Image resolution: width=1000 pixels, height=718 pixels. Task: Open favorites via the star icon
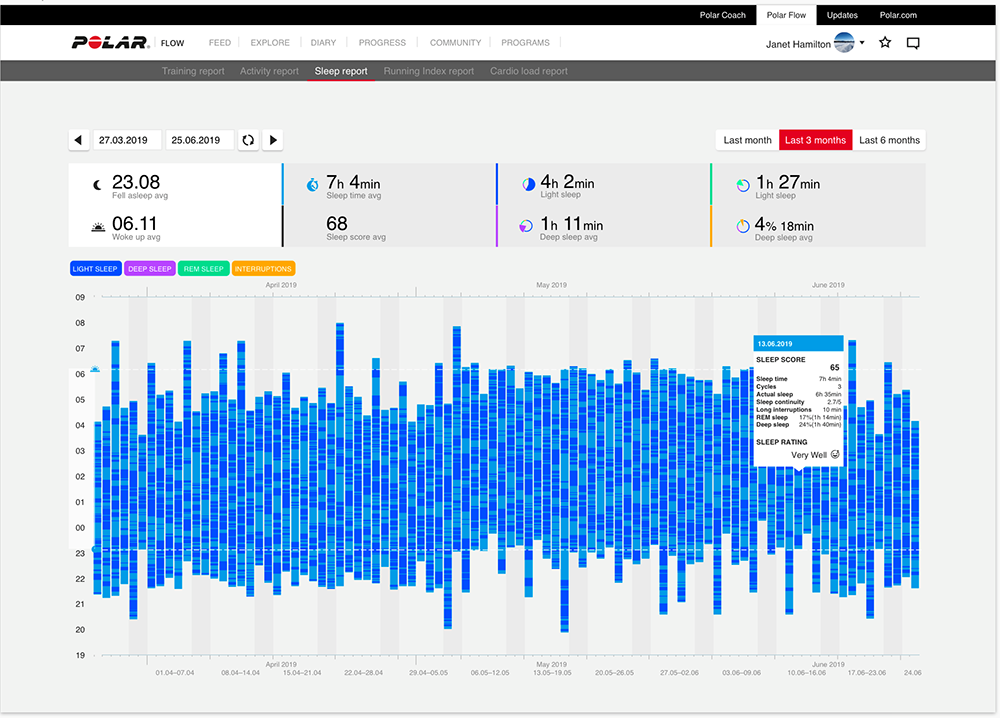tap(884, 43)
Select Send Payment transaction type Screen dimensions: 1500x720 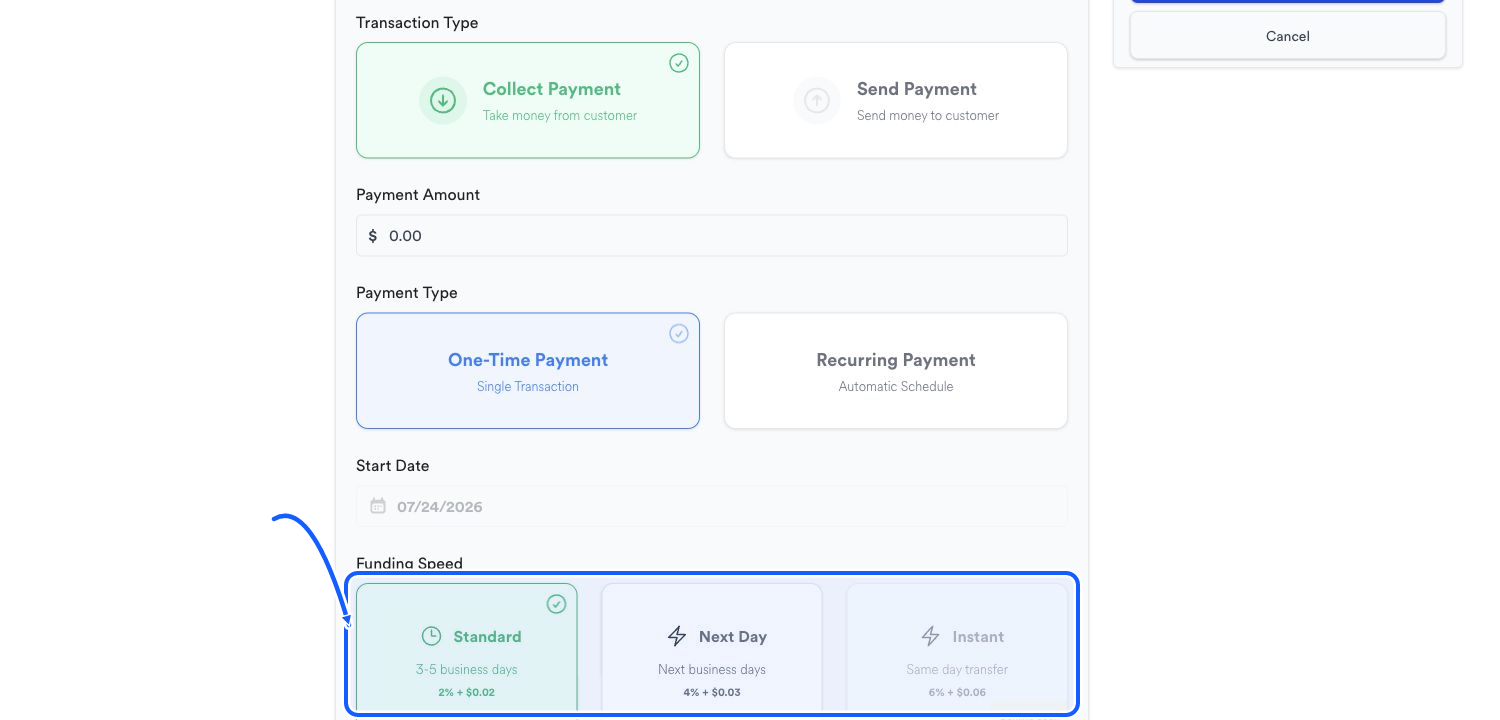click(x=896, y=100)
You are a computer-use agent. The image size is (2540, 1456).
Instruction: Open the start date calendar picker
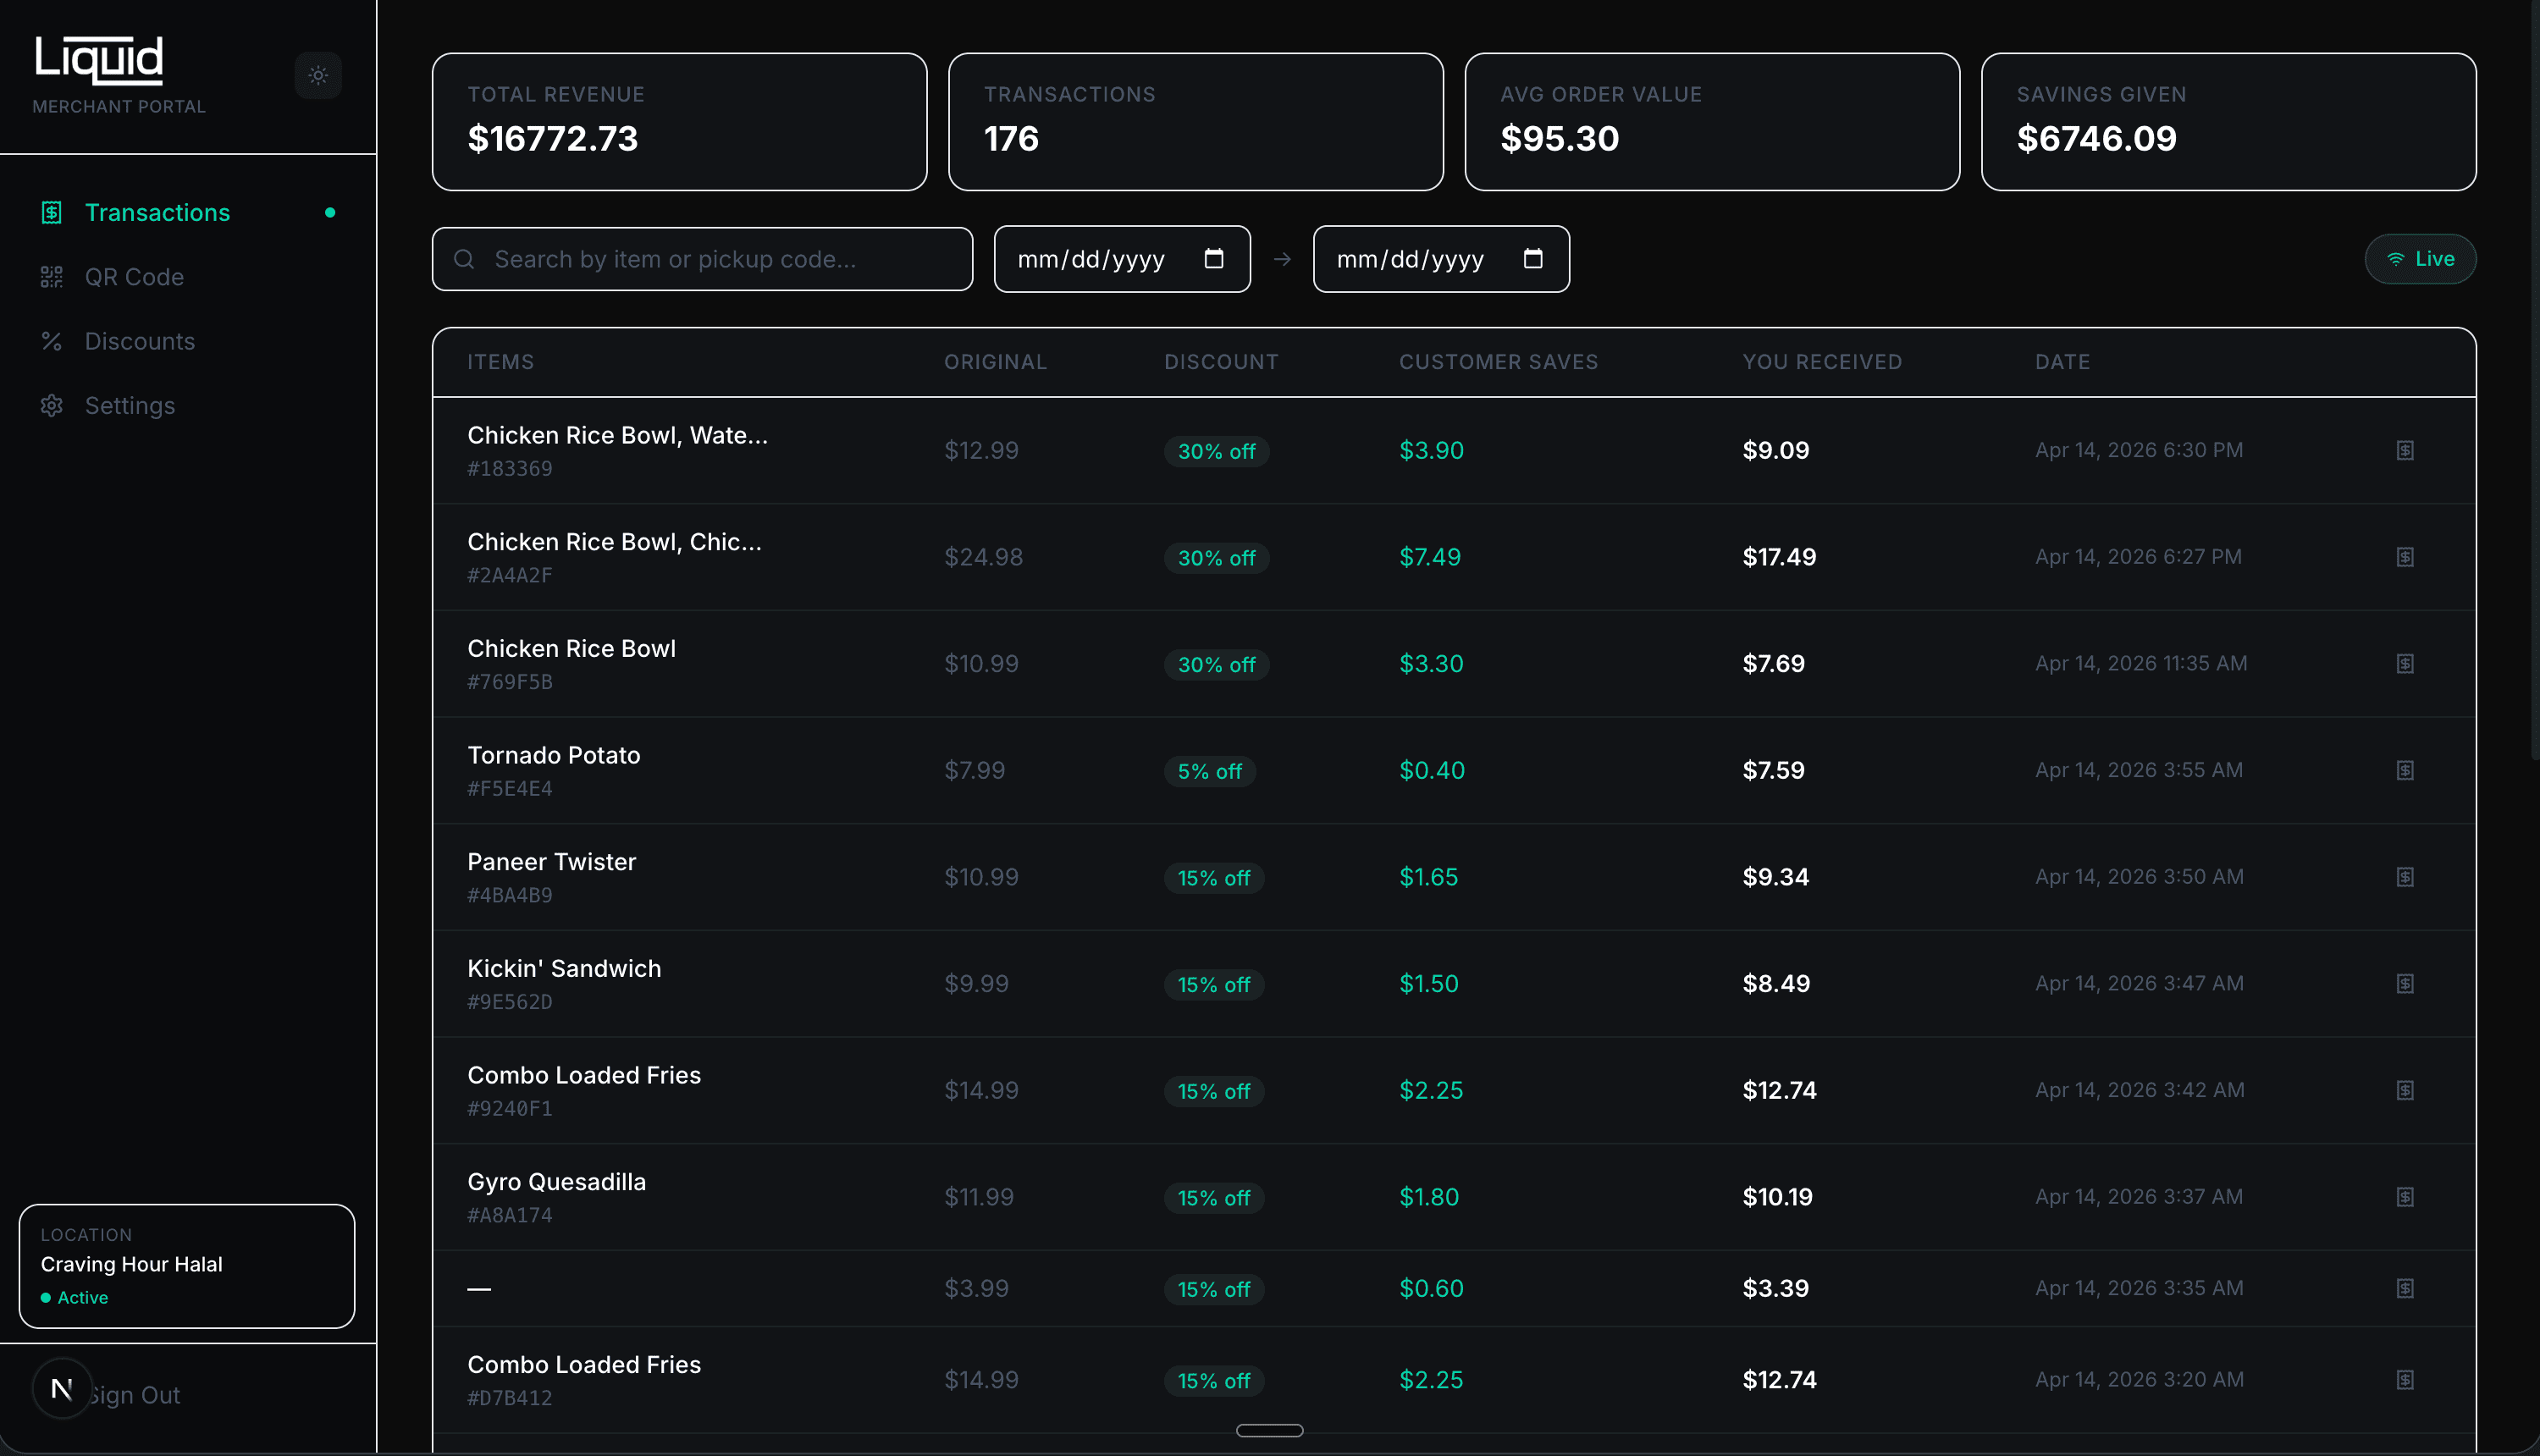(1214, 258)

=====

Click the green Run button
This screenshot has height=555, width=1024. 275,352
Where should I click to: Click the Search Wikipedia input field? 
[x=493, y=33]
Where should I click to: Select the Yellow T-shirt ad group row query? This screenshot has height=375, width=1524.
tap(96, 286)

=====

• Your task: Please rewrite the records starting with the line that contains "Where should I click to: Click" and going on through the line that contains "tap(96, 286)", requests included, shifting every coordinate in the answers up by 47. Give back only those lines.

• Correct output:
Where should I click to: Click the Search Wikipedia input field? 
[x=540, y=80]
Where should I click to: Select the Yellow T-shirt ad group row query? This screenshot has height=375, width=1524.
tap(143, 333)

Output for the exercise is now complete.